On the customer front, many fintechs are successful because they have expanded financial inclusion and identified unmet needs. These pockets of borrowers are often left behind because the regulatory guidelines leave banks unable to address these customer sets. Becoming a bank will now mean that asset quality and affordability will be scrutinized in a way that might run counter to a core value proposition.
The constraints of getting this wrong compound suddenly. A "needs improvement" designation on your first exam means you don't get to launch new products. Which becomes a problem quickly.
The above two factors mean that when you have a bank charter you will need to rewrite your business plan for a new set of stakeholders. You now have two fundamentally opposing audiences, investors and regulators, which can then bring compliance and innovation into direct conflict.
Your original growth plan is what you have shown investors up until now. It shows how fast you plan to grow, how much revenue you're projecting, what markets you want to enter, and likely shows negative income to fuel growth. The new plan is for a regulator, and tackles your earnings trajectory, capital adequacy and liquidity management (among many other things).
The second plan will almost certainly not agree with the first. And that tension becomes one of the least-discussed operational realities of running a chartered bank.

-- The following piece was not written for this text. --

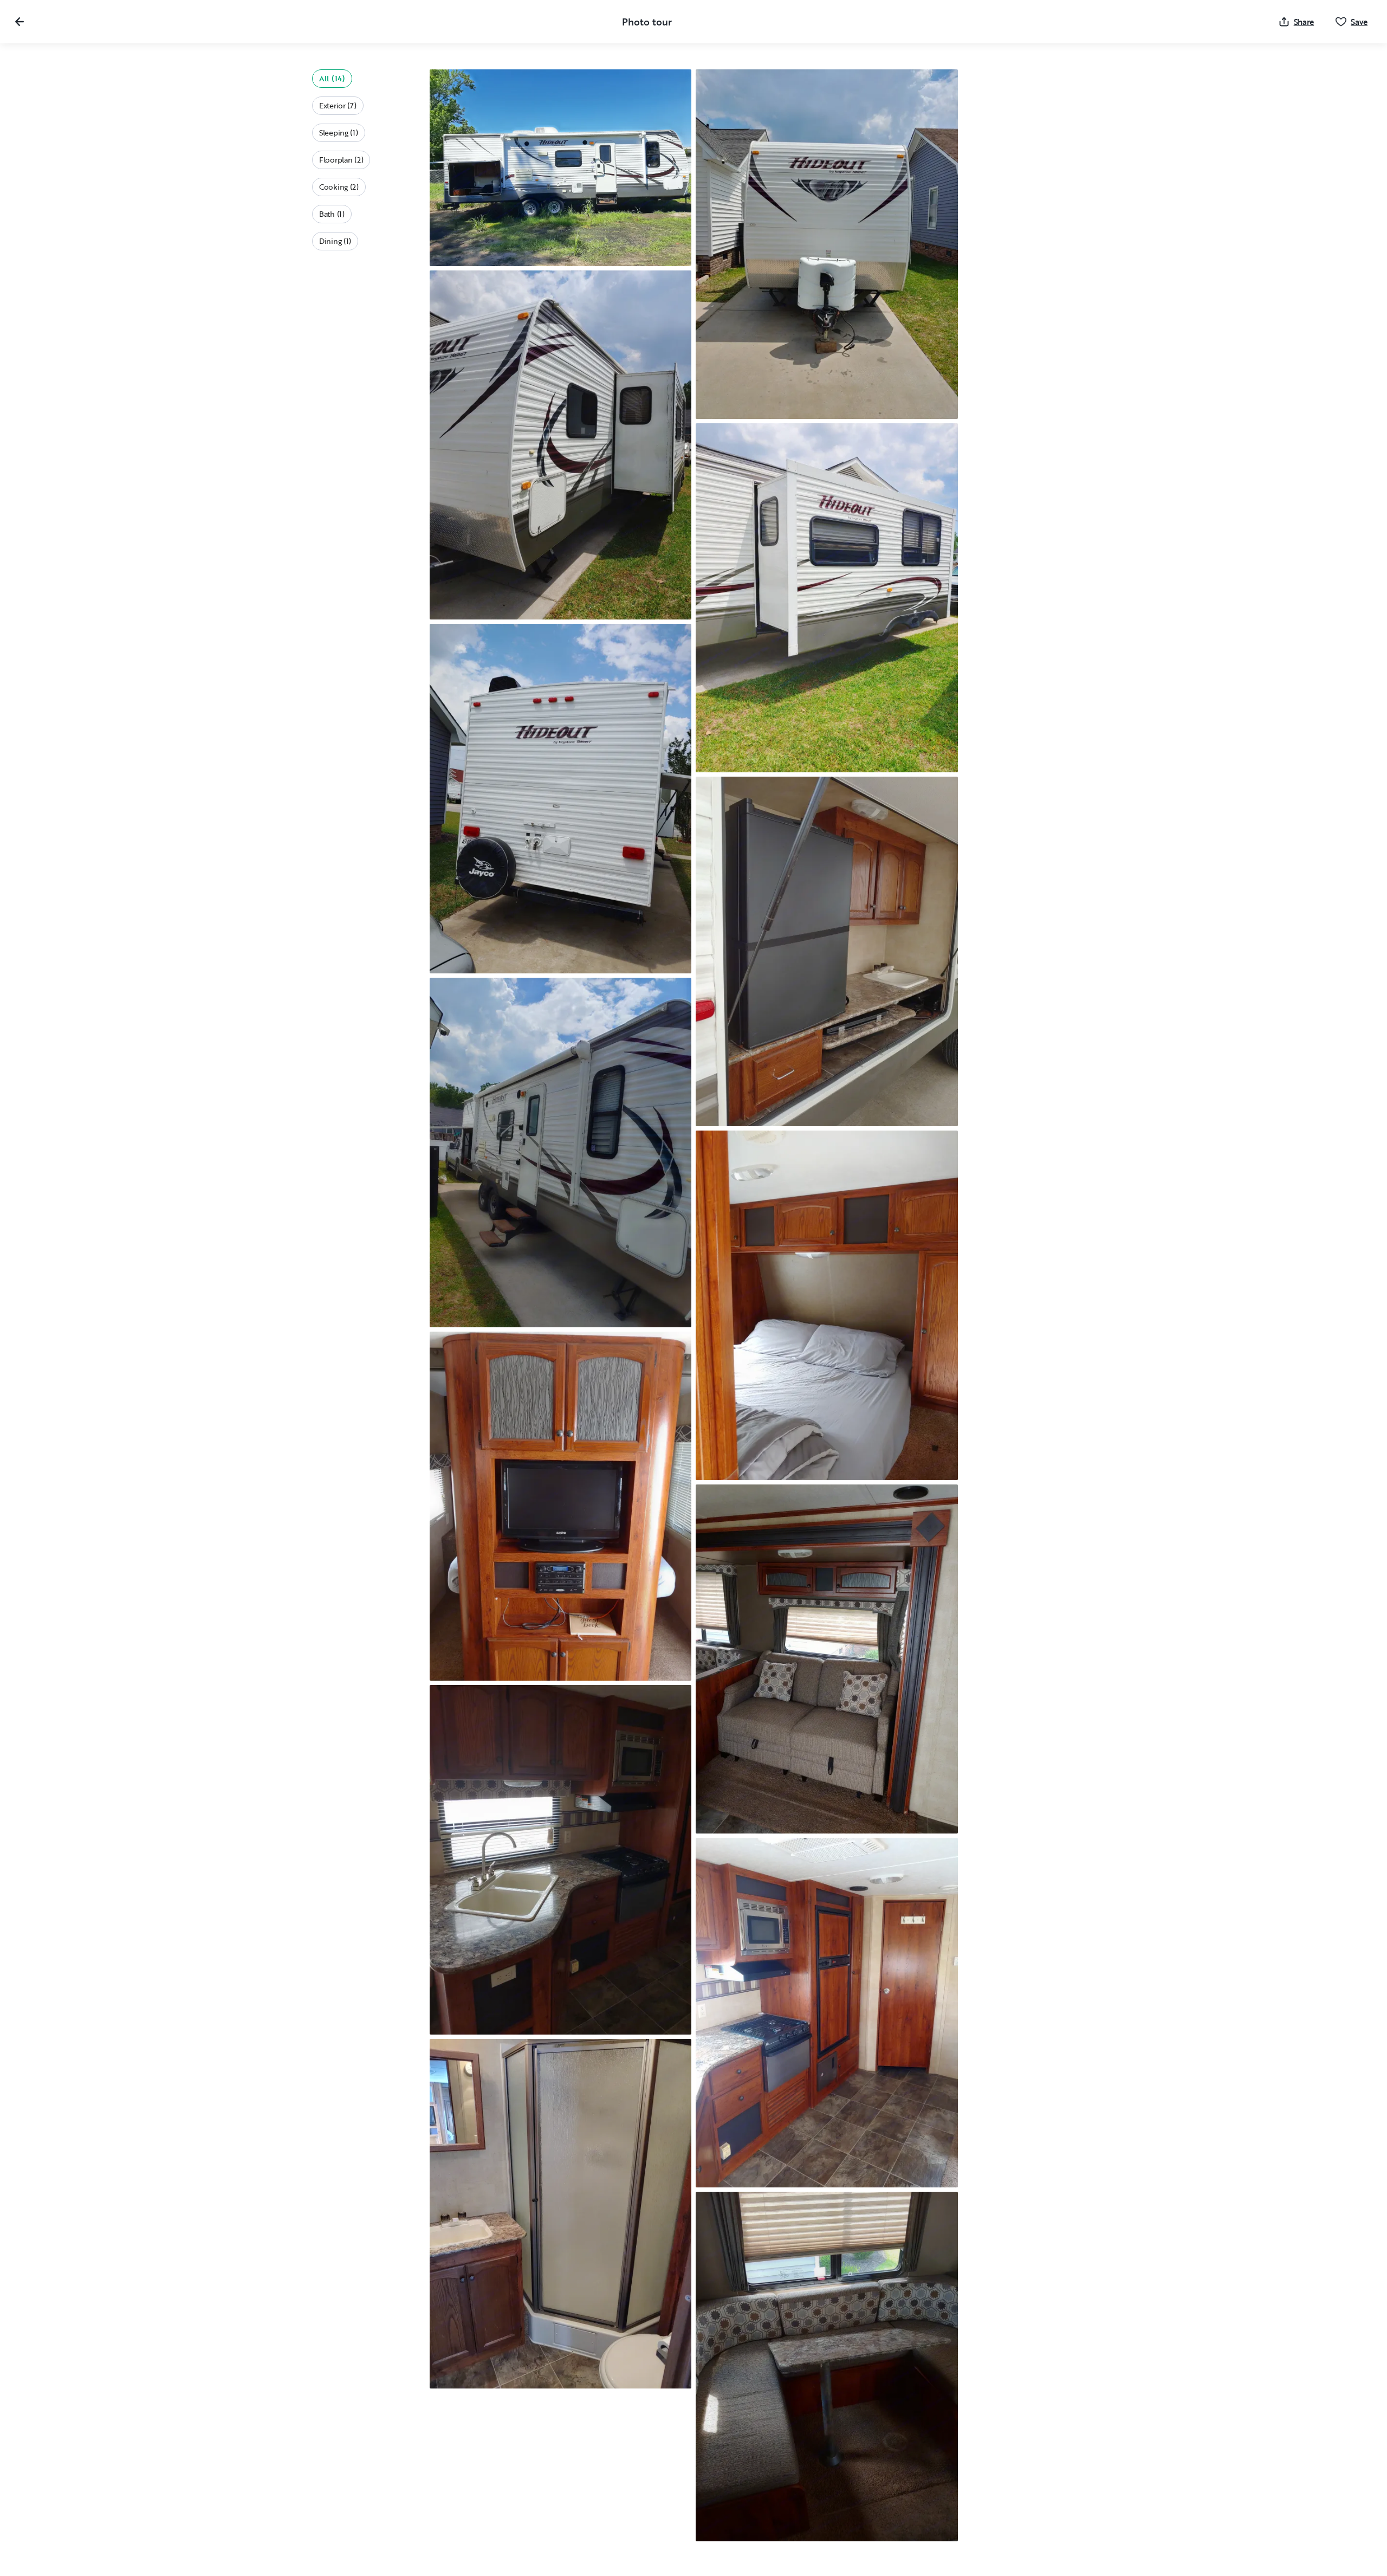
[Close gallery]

While the wild west days of fintech are behind us, there can still be a lingering perception that compliance is a tax on growth. The fintechs who will succeed working with a bank charter are the ones that can set this idea aside, and see compliance as a capability as important as any product feature. A compliance program should be seen as infrastructure, the same as your payments stack or underwriting model. If your payments stack breaks, everything bottlenecks. Compliance is no different.
And for those founders in this incoming class of banks-to-be who have developed a migraine just from reading this, know that none of this is an argument against fintechs pursuing bank charters. The benefits from regulatory independence are real. The benefits of direct access to deposits for funding are quantifiable. But the costs and challenges are real, too, and the status quo has been working for a reason. For scaled, mature fintechs who are already thinking deeply about things like corporate governance, with strong earnings and deep balance sheets, it could be a huge win.
The regulatory environment is opening doors. Fintechs need to make sure they're ready to walk through them.